■ **EXCERPT**:
|---|

Location
- 1 Leinster Rd Kingston Jamaica
- 17°59′27″N 76°47′02″W﻿ / ﻿17.99083°N 76.78389°W

Information
- Other name: St Hugh's High School for Girls
- Type: Public school (government funded)
- Motto: Fidelitas (Loyalty and faithfulness)
- Religious affiliation: Anglican
- Patron saint: St Hugh of Lincoln
- Established: 1899; 127 years ago
- School code: 02063
- Principal: Andrea Bryan-Hughes
- Years offered: 7–13
- Gender: all-girls
- Age range: 11 to 19
- Enrolment: 1,375 (2018)
- Student to teacher ratio: 19:1
- Language: English
- Houses: Nuttall Hardie Stopford Carnegie Landale McDougal
- Colours: Royal blue and gold
- Sports: Track and field, Volleyball, Badminton, Table Tennis, Swimming, Netball, Basketball, Lacrosse, Field hockey, Cheerleading
- Emblem: Swan
- Website: www.sthughshigh.org

= St Hugh's High School =

St Hugh's High School (also known as St Hugh's High School for Girls) is an Anglican all-girls high school in Saint Andrew, Jamaica. The school was established in 1899.

|---|

■ **ENTRIES SUPPLIED**:
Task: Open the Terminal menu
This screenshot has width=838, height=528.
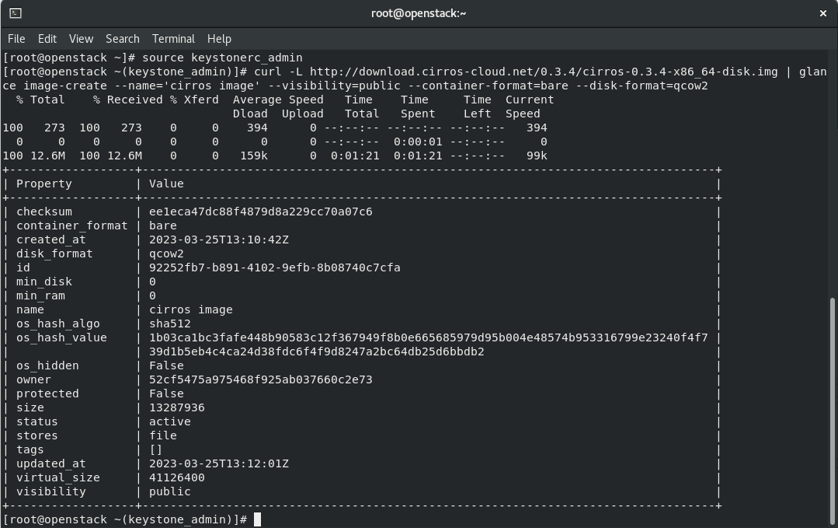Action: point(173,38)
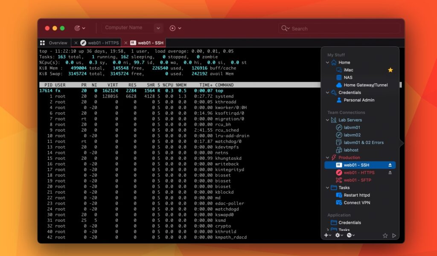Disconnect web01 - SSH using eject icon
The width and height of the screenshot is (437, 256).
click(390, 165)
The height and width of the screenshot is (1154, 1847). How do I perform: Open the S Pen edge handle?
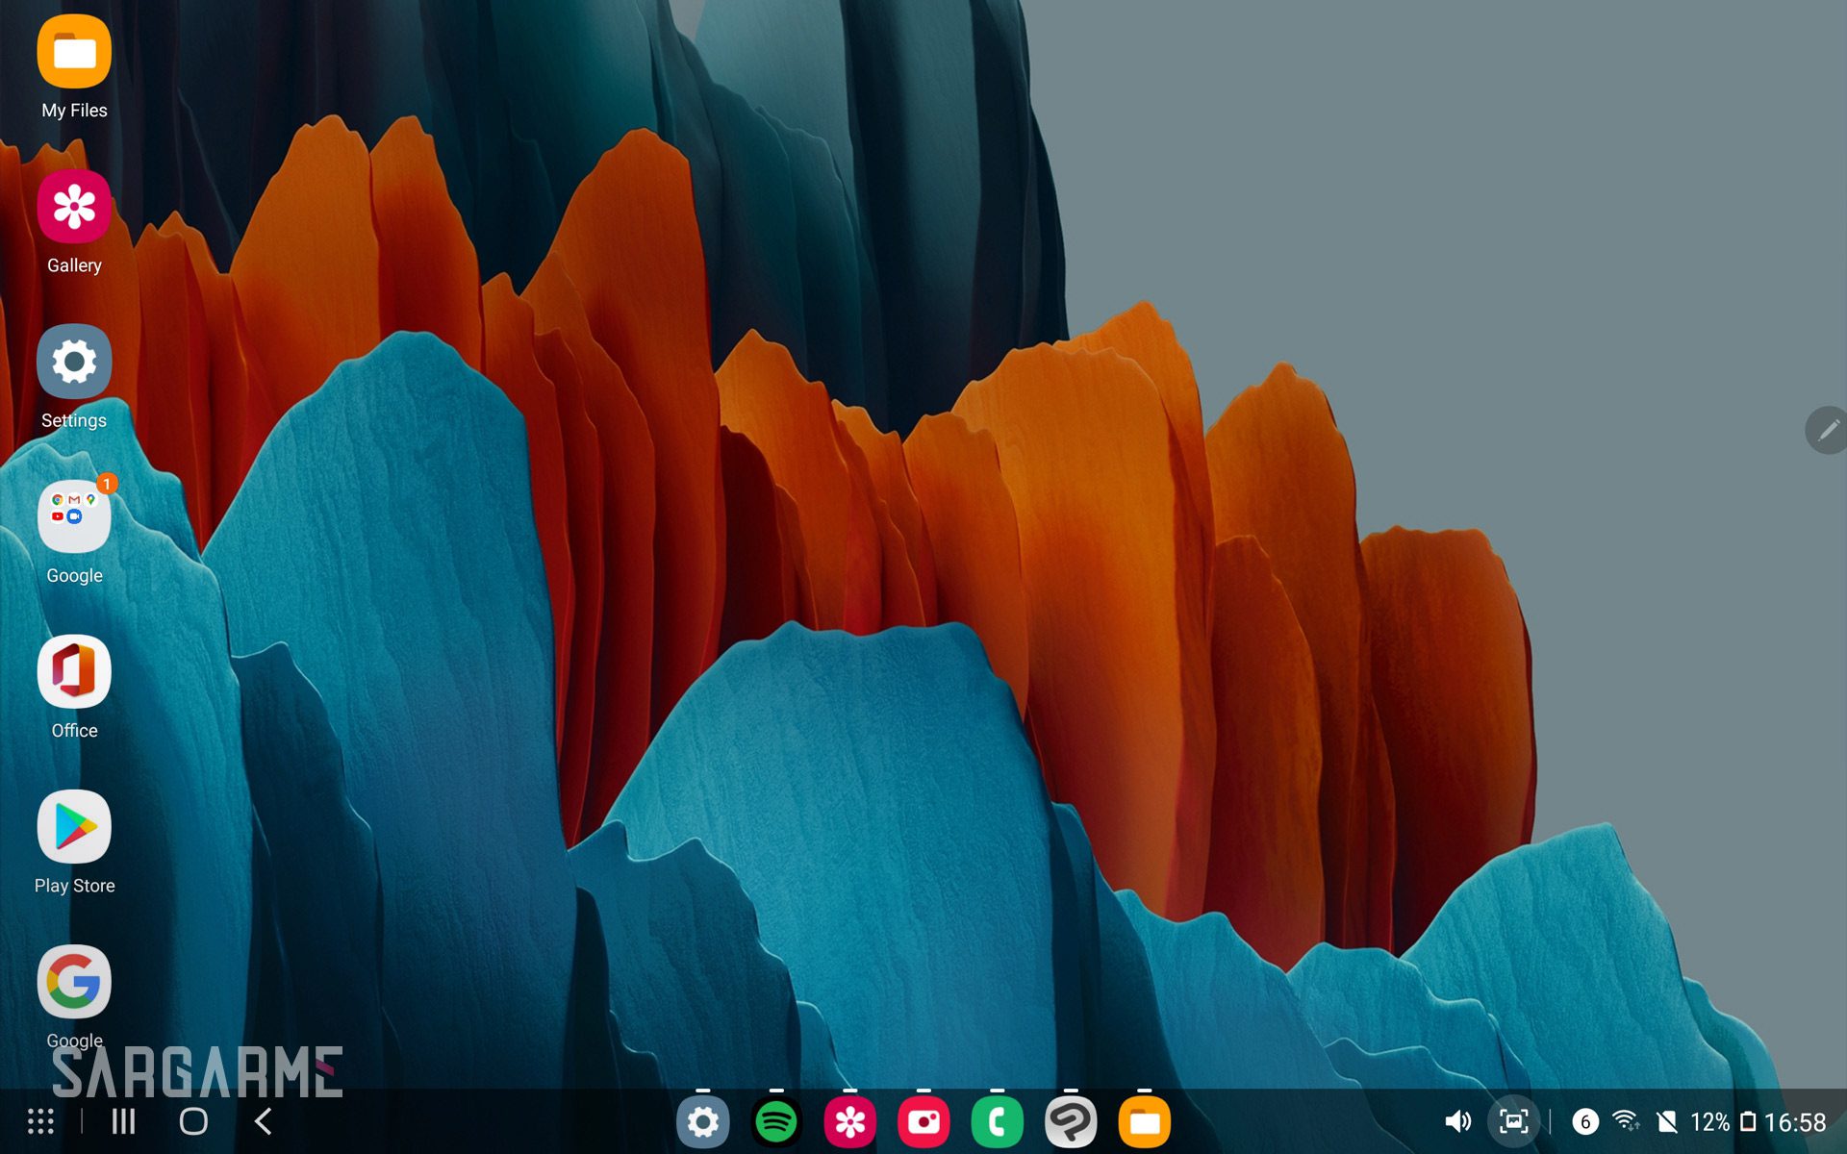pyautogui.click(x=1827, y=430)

|---|

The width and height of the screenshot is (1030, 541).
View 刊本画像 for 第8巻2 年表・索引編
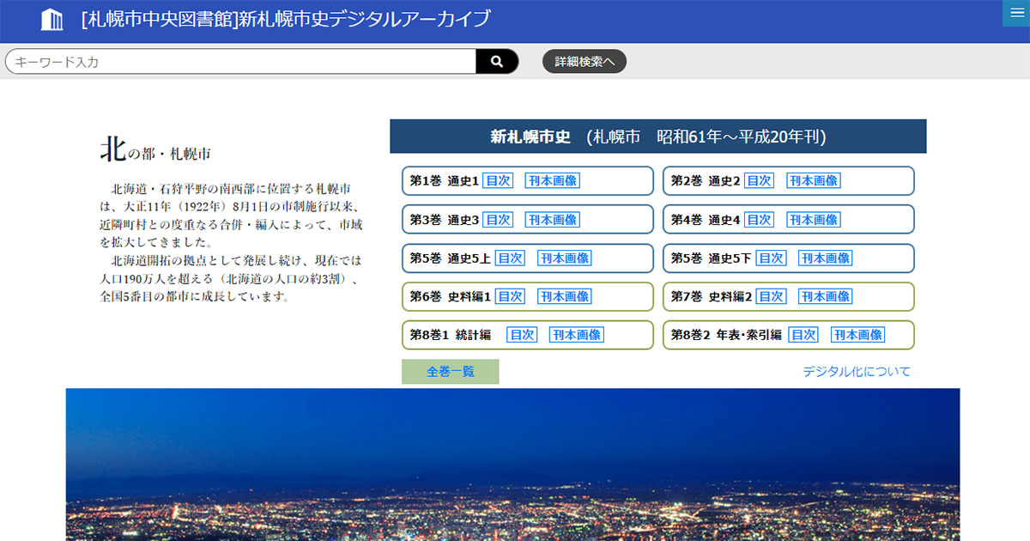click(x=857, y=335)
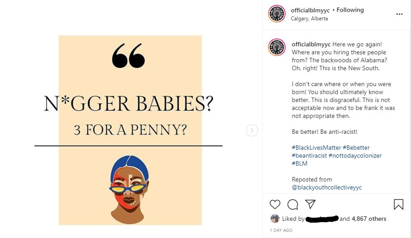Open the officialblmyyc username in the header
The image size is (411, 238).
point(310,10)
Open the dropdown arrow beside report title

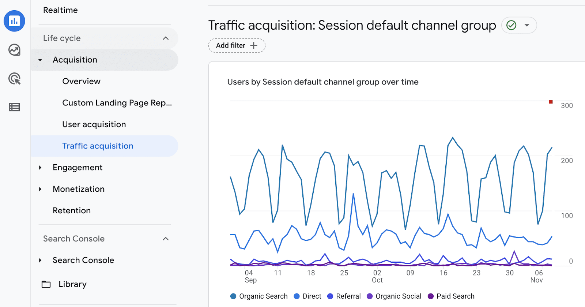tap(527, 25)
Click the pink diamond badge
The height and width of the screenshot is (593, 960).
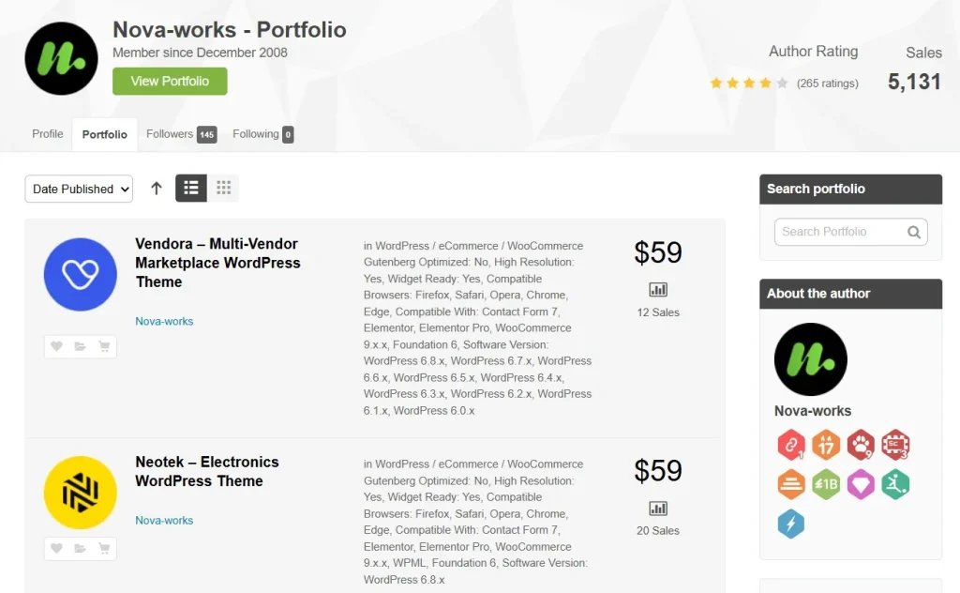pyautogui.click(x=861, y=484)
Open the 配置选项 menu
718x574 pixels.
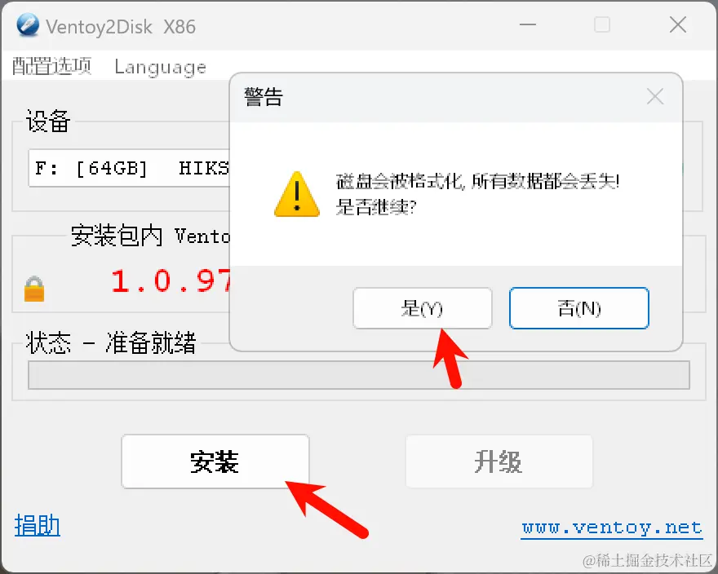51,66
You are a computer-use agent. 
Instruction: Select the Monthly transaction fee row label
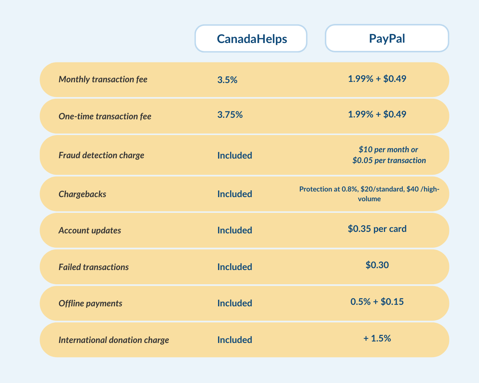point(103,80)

|---|

■ **WRITTEN EXERCISE 1**:
In the St Hugh's High School entry, quote the passage that begins with the words containing "- Student to" and ends with "established in 1899.".
■ **WRITTEN EXERCISE 2**:
Decide whether each statement agrees with the St Hugh's High School entry. Give yes or no for each, with the deciding words quoted from the entry. (a) The school's emblem is a swan. (b) The school was established in 1920. (c) The school's colors are green and white.
■ **WRITTEN EXERCISE 3**:
According to the St Hugh's High School entry, who is the school's patron saint?
Rely only on the St Hugh's High School entry.

■ **COMPLETE RESPONSE 1**:
- Student to teacher ratio: 19:1
- Language: English
- Houses: Nuttall Hardie Stopford Carnegie Landale McDougal
- Colours: Royal blue and gold
- Sports: Track and field, Volleyball, Badminton, Table Tennis, Swimming, Netball, Basketball, Lacrosse, Field hockey, Cheerleading
- Emblem: Swan
- Website: www.sthughshigh.org

= St Hugh's High School =

St Hugh's High School (also known as St Hugh's High School for Girls) is an Anglican all-girls high school in Saint Andrew, Jamaica. The school was established in 1899.

■ **COMPLETE RESPONSE 2**:
(a) Yes: "Emblem: Swan"
(b) No: "Established: 1899"
(c) No: "Colours: Royal blue and gold"

■ **COMPLETE RESPONSE 3**:
St Hugh of Lincoln.